Virginia has around 5,800,000 active registered voters. In Beals v. Virginia Coalition for Immigrant Rights, about 1600 voter registrations are in dispute–about 0.02% of the total registered voters. (And of course, while not all registered voters vote, many of these disputed voter registrations might never be used.)
About 215,000 voters turned out in Nevada’s presidential preference primary in 2024. The RNC identified 24 ballots that arrived in the 3 days after the election without a postmark. That’s about 0.01% of ballots cast. If comparable numbers occur in 2024, it’s around 150 to 200 ballots. (It’s entirely possible changes to the postal service move this in an order of magnitude in one direction or another; or a general election sees disproportionately more late-arriving ballots than a primary.)
And in Republican National Committee v. Genser, a narrow batch of potential provisional ballots are at issue. Rick Pildes helpfully suggests the number of ballots is likely to be between 1000 and 3000 ballots–between 0.01% and 0.03% of expected ballots cast.**
**UPDATE: A caveat here is that the RNC argues that the case could be precedent beyond those ballots at dispute in this case–ballots lacking a secrecy sleeve–to other provisional ballots cast when the absentee ballot is lacking other things, too. That universe could be much larger, but there remains some dispute and some more ambiguity about what that looks like. Rick Pildes has more thoughts here.
With any disputed batch of ballots or voters, an additional factor is which way they cut for a candidate or another. They would almost assuredly not end up as 100% for one candidate or another. Even a 2/3-1/3 split can be unlikely, but, perhaps with absentee ballot trends and how the parties have shifted voting preference in recent years, that kind of split is somewhat more likely.
We are far afield from the disputed ballots in Bush v. Gore in 2000, around 60,000 “undervotes” and 110,000 “overvotes” statewide, about 3% of the total votes cast.

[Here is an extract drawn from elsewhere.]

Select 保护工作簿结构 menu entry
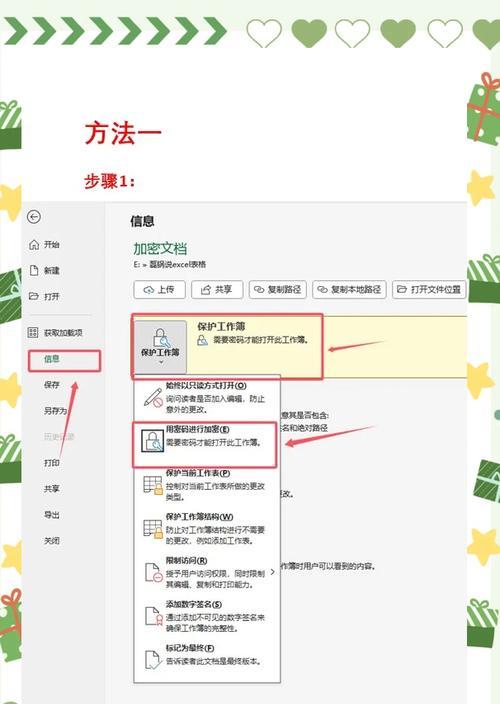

And we’re even far afield from Republican Party of Pennsylvania v. Boockvar in 2020, where 9428 ballots were ultimately in dispute among 6.9 million cast, about 0.13% of the total.

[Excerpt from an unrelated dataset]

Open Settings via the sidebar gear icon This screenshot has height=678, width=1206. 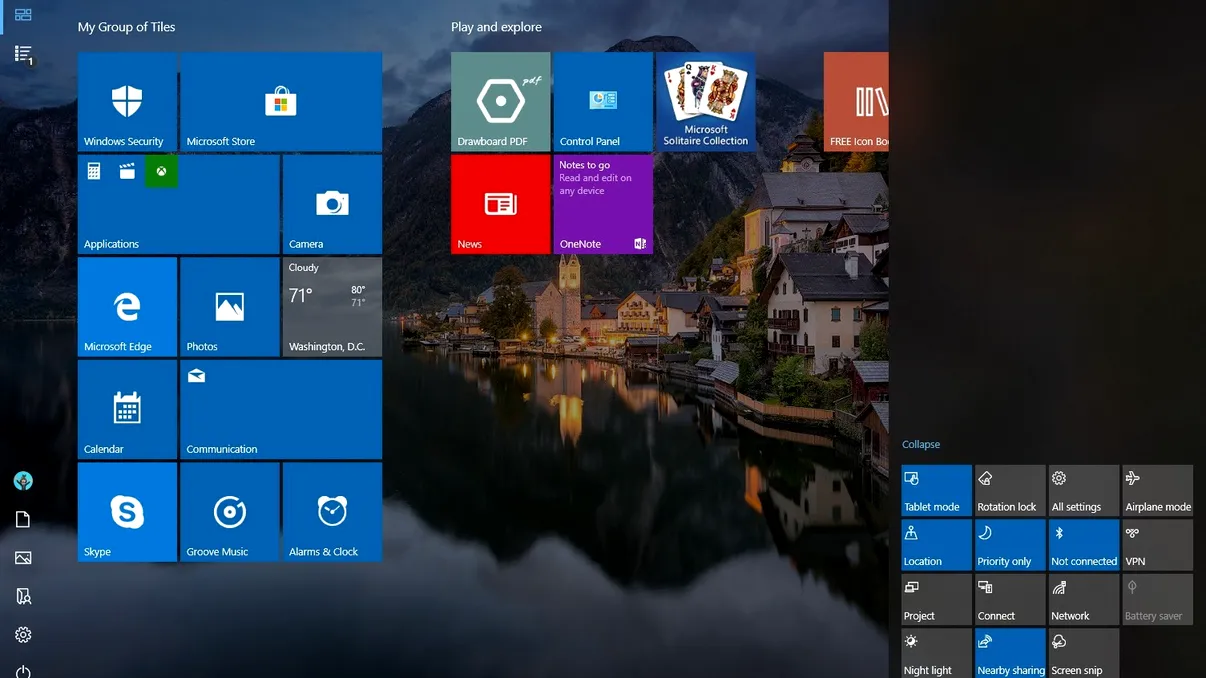click(23, 634)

Of course, we want to follow the law in these disputes. And of course, we want to ensure that eligible voters have a meaningful opportunity to cast a ballot and have it counted. Those are important issues in every election law dispute.

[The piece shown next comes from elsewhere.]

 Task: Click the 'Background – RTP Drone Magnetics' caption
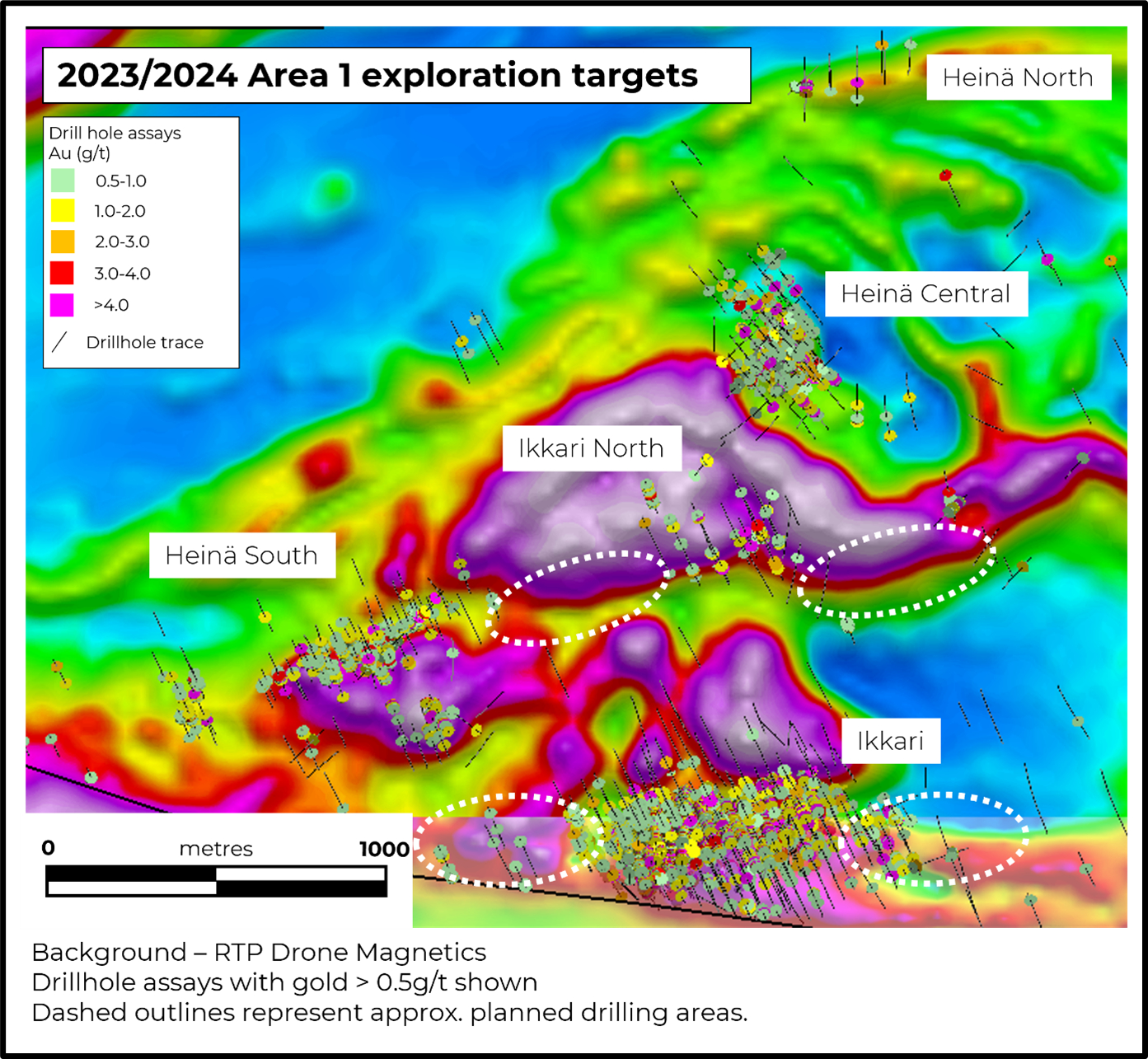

But if we are looking at concerns about consequences in the 2024 election, these legal disputes are really, as I’ve described to some outlets, “picking at the edges” of election litigation. In the long term, they could set up much more seismic disputes about, say, the interpretation of the Legislature Thereof Clauses, or the National Voter Registration Act, in years to come. But in terms of their concrete impact on the 2024 presidential election (or any other election), their influence is likely to be quite muted, whichever way these decisions are ultimately resolved. That said, if any state is decided by just a few hundred votes like Florida in 2000, all bets are off, and these disputes, while suddenly important, would only be the start of any litigation in such a state.